Every year the Australian Securities and Investments Commission (ASIC) releases its corporate plan, looking ahead five years and giving us an insight into which rocks it will be looking under to find the creepy crawlies that periodically infest the financial services industry.
In its latest plan, ASIC looks ahead to 2025 and provides readers with an handy guide to what it describes as “positive behaviours”. These are the behaviours ASIC expects of the companies and individuals it regulates, which it believes will “[improve] financial outcomes for consumers and investors and [support] the economic recovery”.
“At all times, we expect our regulated population to act in a fair, professional and ethical manner, in the best interest of consumers and investors,” it says.

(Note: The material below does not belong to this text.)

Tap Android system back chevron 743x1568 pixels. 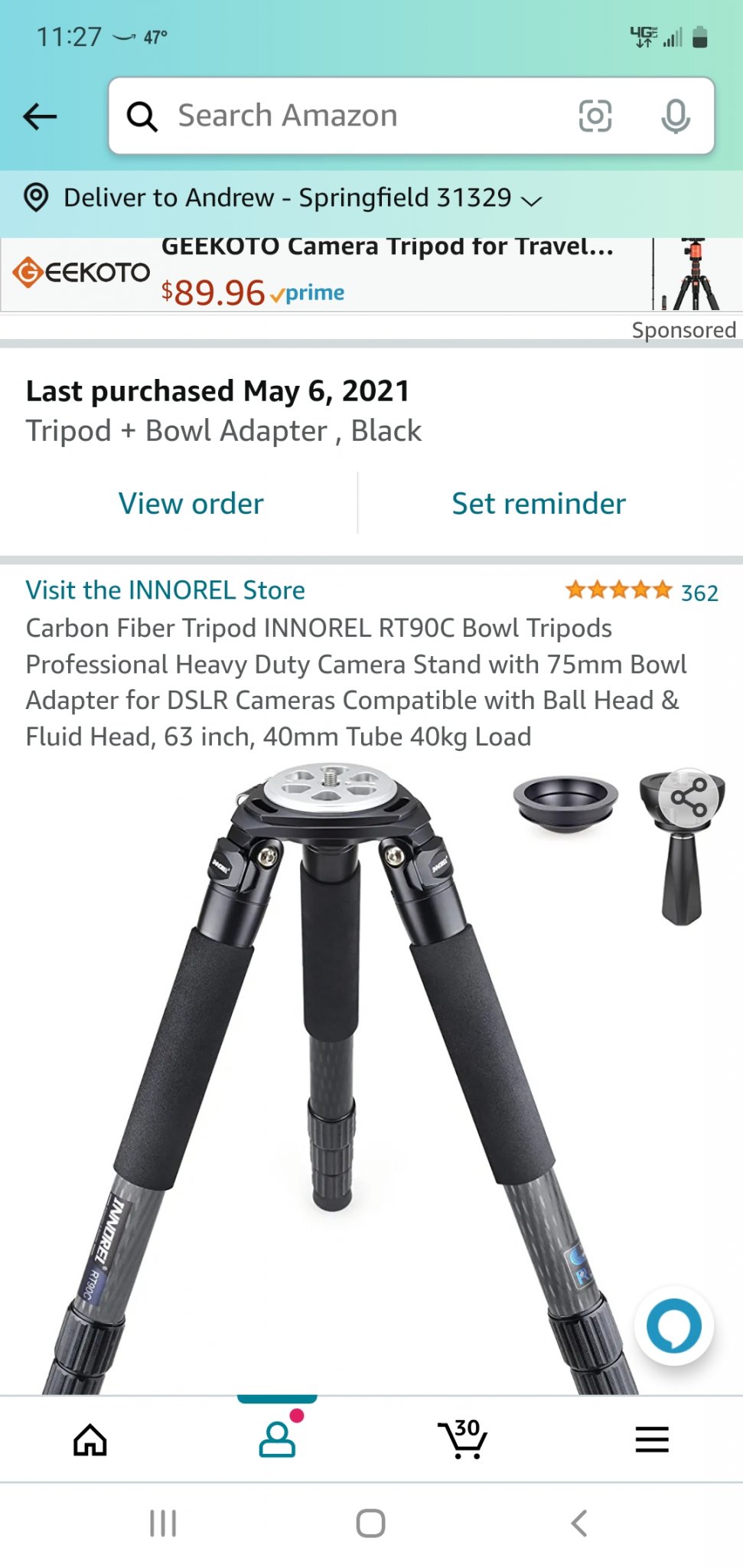pyautogui.click(x=579, y=1524)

A regulator charged with upholding consumer protection would say that, wouldn’t it?
ASIC defines “positive behaviours”
Below is what you could reasonably call ASIC’s summary guide to being good:
- Strong governance controls that support sound decision making and a culture of achieving fair and efficient outcomes
- A commitment to design and distribute products that meet the needs of consumers
- Robust disclosure and reporting practices that provide clear, accurate and timely information to consumers based on their needs
- Healthy competition between product and service providers, based on differing business models and structures
- Timely and accurate significant breach reporting to ASIC
- Efficient handling of complaints and dispute resolution, and appropriate and timely consumer remediation where losses have resulted from poor conduct.

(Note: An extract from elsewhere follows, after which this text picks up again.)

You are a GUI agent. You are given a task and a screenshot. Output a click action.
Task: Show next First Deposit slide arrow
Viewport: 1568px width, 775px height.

If this all sounds a bit familiar, then there’s a good reason. You may remember an inquiry that ran for most of 2018 and examined misconduct in the banking, superannuation and financial services industry.
At the end of that, amid several thousand pages of background, context, reasoned arguments and recommendations, Commissioner Kenneth Hayne came up with a handy checklist that distilled almost the entirely of the Corporations Act and his recommended amendments into six pithy principles: obey the law, do not mislead or deceive, act fairly, provide services that are fit for purpose, deliver services with reasonable care and skill, and (when acting for another) act in the best interests of that other.
ASIC’s 2021 guide to being good has clear echoes of the royal commission’s 2019 final report, so at least the regulator’s focus is consistent, and the financial services industry can’t say it hasn’t been warned about the sorts of carry-on that won’t be tolerated.
Given the sheer volume and complexity of regulatory change in financial advice to date and what is yet to come (especially in October alone), ASIC’s guide is a timely reminder of what licensees, advisers and advice practices should keep their eye on as they grapple with the gritty practicalities of implementing new rules and laws.
Even if a potential response to new requirements meets the letter of the law, will it adhere to one or more of ASIC’s outlined behaviours? If the answer is clearly yes, it’s worth considering. If the answer is clearly no, then it’s a response best avoided. Even if it’s not clearly yes, it may be worth thinking about more deeply before going ahead.
The importance of being authentic
When we ask consumers about their trust in financial services providers, we first ask them how they rank three important elements of trust: authenticity, benevolence, competency, consistency and closeness.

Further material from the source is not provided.